Extracted entries:
##############################
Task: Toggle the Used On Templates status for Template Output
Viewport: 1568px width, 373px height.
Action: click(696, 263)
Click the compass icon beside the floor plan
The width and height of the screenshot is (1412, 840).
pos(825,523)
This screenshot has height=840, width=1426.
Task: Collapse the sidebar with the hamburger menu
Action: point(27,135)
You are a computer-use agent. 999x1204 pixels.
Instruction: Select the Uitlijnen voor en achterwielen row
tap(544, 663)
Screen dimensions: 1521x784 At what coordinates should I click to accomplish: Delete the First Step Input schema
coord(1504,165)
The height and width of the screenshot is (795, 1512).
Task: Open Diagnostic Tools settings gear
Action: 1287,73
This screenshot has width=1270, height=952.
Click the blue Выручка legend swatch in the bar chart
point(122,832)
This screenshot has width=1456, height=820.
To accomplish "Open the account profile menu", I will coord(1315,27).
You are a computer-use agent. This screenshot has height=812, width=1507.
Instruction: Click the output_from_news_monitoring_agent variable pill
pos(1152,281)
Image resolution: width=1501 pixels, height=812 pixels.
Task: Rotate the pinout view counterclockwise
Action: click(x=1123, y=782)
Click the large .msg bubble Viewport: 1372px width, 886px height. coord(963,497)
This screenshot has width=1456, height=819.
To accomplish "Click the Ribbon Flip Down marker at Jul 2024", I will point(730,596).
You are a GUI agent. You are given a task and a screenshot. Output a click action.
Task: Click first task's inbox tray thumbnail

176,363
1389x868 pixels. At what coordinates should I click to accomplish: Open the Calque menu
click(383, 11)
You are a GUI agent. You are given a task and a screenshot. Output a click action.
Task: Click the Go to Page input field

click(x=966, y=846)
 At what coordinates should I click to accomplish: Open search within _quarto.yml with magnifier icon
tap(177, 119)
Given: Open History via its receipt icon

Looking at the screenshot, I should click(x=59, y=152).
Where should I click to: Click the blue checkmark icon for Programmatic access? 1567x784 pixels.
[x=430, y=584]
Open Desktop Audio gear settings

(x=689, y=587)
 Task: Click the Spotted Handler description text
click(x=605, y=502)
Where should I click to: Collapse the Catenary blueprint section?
##############################
A word-for-word copy of the data above is the goal, so set it all down again.

Result:
Task: Toggle the Used On Templates status for Template Output
Viewport: 1568px width, 373px height.
Action: click(696, 263)
Click the compass icon beside the floor plan
The width and height of the screenshot is (1412, 840).
pos(825,523)
This screenshot has height=840, width=1426.
Task: Collapse the sidebar with the hamburger menu
Action: point(27,135)
You are a computer-use agent. 999x1204 pixels.
Instruction: Select the Uitlijnen voor en achterwielen row
tap(544, 663)
Screen dimensions: 1521x784 At what coordinates should I click to accomplish: Delete the First Step Input schema
coord(1504,165)
The height and width of the screenshot is (795, 1512).
Task: Open Diagnostic Tools settings gear
Action: 1287,73
This screenshot has width=1270, height=952.
Click the blue Выручка legend swatch in the bar chart
point(122,832)
This screenshot has width=1456, height=820.
To accomplish "Open the account profile menu", I will coord(1315,27).
You are a computer-use agent. This screenshot has height=812, width=1507.
Instruction: Click the output_from_news_monitoring_agent variable pill
pos(1152,281)
Image resolution: width=1501 pixels, height=812 pixels.
Task: Rotate the pinout view counterclockwise
Action: click(x=1123, y=782)
Click the large .msg bubble Viewport: 1372px width, 886px height. coord(963,497)
This screenshot has width=1456, height=819.
To accomplish "Click the Ribbon Flip Down marker at Jul 2024", I will point(730,596).
You are a GUI agent. You are given a task and a screenshot. Output a click action.
Task: Click first task's inbox tray thumbnail

176,363
1389x868 pixels. At what coordinates should I click to accomplish: Open the Calque menu
click(383, 11)
You are a GUI agent. You are given a task and a screenshot. Output a click action.
Task: Click the Go to Page input field

click(x=966, y=846)
 At what coordinates should I click to accomplish: Open search within _quarto.yml with magnifier icon
tap(177, 119)
Given: Open History via its receipt icon

Looking at the screenshot, I should click(x=59, y=152).
Where should I click to: Click the blue checkmark icon for Programmatic access? 1567x784 pixels.
[x=430, y=584]
Open Desktop Audio gear settings

(x=689, y=587)
 Task: Click the Spotted Handler description text
click(x=605, y=502)
Where should I click to: Collapse the Catenary blueprint section?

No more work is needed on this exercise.